No mesmo ano, ocorrem eleições presidenciais, que o Hamas boicota novamente. No entanto, o cenário político havia mudado: Arafat havia morrido em 2004 e nele residia a maior parte da autoridade política da OLP. Ele é substituído por Mahmoud Abbas, que é eleito presidente da AP. Em 2006, o Hamas decide participar das eleições legislativas e, mesmo boicotado por Israel, impedido, por exemplo, de realizar campanha eleitoral em Jerusalém, conquista a maioria das cadeiras do parlamento.
A vitória do Hamas aprofundou a crise da OLP e da Autoridade Palestina. Um governo de coalizão foi formado, mas acabou sendo infrutífero pela política de colaboração da Fatá com o sionismo.
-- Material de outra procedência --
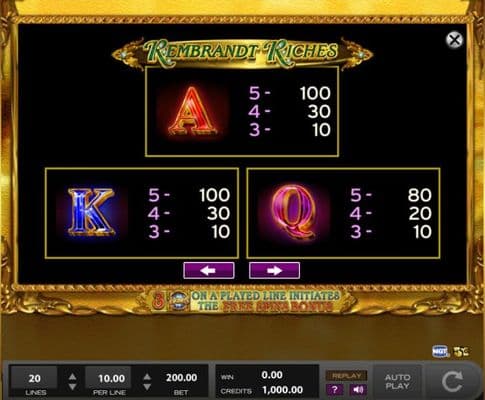This screenshot has width=485, height=400.
Task: Decrease the number of lines down arrow
Action: (x=72, y=387)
O Hamas é obrigado a expulsar a OLP da Faixa de Gaza, assumindo totalmente o controle da região. Essa é a causa da atual crise envolvendo “Israel” e Gaza, que se tornou alvo de bloqueio desumano, além de bombardeios incessantes.
No entanto, o Hamas conquistou essa posição justamente pela política colaboracionista da OLP com Israel. A organização se desenvolveu como força política e hoje é uma legítima organização das massas palestinas, um resultado dos levantes das massas durante a Intifada. Assim, o Hamas, que é parte da vida cotidiana dos palestinos com programas sociais e assistência à população, se tornou a vanguarda da resistência contra o Estado de “Israel”. O grupo islâmico também é resultado do fracasso do nacionalismo árabe tradicional e a ascensão do nacionalismo islâmico, que atua em todo o Oriente Médio como principal força de oposição à política do imperialismo.